It was a momentous occasion on July 20 at Tryon International Equestrian Center (NC) when Alison Robitaille and Ace, owned by Bertram and Diana Firestone, led the victory gallop in the $134,000 Horseware Grand Prix Concours de Saut International 3*.

“The Horseware Grand Prix in Tryon is the biggest win since my comeback,” Alison said. “It means so much to me. I do this sport because it’s my passion and I am grateful there is building interest and sponsorship of the sport! Winning is the icing on the cake.”

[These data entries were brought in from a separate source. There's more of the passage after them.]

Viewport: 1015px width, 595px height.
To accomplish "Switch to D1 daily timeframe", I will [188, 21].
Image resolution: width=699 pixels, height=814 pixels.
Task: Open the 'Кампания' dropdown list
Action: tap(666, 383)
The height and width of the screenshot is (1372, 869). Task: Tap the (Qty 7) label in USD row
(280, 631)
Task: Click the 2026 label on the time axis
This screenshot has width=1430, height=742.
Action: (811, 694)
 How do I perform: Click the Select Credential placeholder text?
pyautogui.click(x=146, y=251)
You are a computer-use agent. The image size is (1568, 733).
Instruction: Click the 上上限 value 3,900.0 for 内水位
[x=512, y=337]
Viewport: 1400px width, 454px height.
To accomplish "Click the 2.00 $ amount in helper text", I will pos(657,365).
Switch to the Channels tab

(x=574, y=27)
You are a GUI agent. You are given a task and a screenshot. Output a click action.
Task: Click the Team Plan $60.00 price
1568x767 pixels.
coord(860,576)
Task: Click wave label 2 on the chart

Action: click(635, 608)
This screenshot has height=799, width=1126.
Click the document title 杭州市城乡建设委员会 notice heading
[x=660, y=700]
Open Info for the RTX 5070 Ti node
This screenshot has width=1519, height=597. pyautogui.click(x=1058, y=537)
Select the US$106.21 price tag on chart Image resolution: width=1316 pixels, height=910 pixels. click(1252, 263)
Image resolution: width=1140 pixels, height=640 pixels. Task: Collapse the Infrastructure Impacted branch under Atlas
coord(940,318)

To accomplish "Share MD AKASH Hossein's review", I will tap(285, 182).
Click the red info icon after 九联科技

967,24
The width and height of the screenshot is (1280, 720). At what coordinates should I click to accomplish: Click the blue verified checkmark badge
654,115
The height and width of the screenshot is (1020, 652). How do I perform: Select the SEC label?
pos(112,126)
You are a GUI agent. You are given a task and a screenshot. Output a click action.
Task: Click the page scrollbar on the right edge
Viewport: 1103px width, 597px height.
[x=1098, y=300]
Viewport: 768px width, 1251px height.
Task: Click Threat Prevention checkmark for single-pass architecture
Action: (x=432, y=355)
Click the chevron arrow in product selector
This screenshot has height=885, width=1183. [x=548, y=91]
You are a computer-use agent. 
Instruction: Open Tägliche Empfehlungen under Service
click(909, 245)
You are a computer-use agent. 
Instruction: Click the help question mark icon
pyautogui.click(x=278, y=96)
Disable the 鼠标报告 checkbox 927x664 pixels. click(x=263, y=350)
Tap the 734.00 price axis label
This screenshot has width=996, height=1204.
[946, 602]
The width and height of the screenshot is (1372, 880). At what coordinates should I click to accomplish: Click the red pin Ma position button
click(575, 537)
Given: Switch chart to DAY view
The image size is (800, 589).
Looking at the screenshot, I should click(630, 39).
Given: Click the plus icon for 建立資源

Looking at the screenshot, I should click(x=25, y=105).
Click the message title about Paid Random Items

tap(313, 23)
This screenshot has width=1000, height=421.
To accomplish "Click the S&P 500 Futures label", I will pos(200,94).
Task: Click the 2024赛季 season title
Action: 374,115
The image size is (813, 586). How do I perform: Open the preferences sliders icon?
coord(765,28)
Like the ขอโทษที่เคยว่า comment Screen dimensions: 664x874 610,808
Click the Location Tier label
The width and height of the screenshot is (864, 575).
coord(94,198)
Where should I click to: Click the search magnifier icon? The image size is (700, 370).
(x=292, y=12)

For Alison, it was the best possible affirmation of the success of her return to international showjumping competition after taking off five years for motherhood. When she felt that her two daughters were ready, she began planning her comeback campaign with Michelle Grubb. Alison was committed to raising her children and competing for her horses, but it wasn’t easy.

As a rider she had to get back her eye, timing, stamina, core strength, reflexes, moxie, and a gazillion other elements to compete over the grand Prix jumps that measure big and wide. Two different roles, neither one at all easy, but Alison was determined to succeed at both because she felt that her two passions complemented each other and made her a better rider and a better mom.

“My children have taught me so much,” Alison said. “The list would be endless, but one of my favorite things is being as present as possible as much as possible with my girls. This has undoubtedly helped me with my relationship not only with Ace but with all of my horses.”

Success in the form of achieving international status came rather quickly once the campaign got underway. In May 2017 Alison and Ace contributed to the U.S. Show Jumping Team’s silver medal in the Nations Cup™ in Coapexpan, Mexico. In 2018, they finished 14th overall in the Longines FEI World Cup Final, with Paris as the backdrop. It was her fifth World Cup Final, her first one since she represented the U.S. in Kuala Lumpur in 2006. In 1998, Alison finished 14th individually in the FEI World Equestrian Games in Rome.

“At the beginning of getting back in the sport, it felt harder,” Alison said. “When I had my earlier successes, I was very young and in a lot of ways I didn’t know what I couldn’t do. This time around, I’ve worked hard on tackling things head-on and even though there’s way more to balance with kids, horses, fitness, horse owners, etcetera, it’s forced me to be more disciplined. I’m very grateful for that. I guess it took me a while to figure out exactly what I needed to be doing, then how, and things have started to come together in the last few months.”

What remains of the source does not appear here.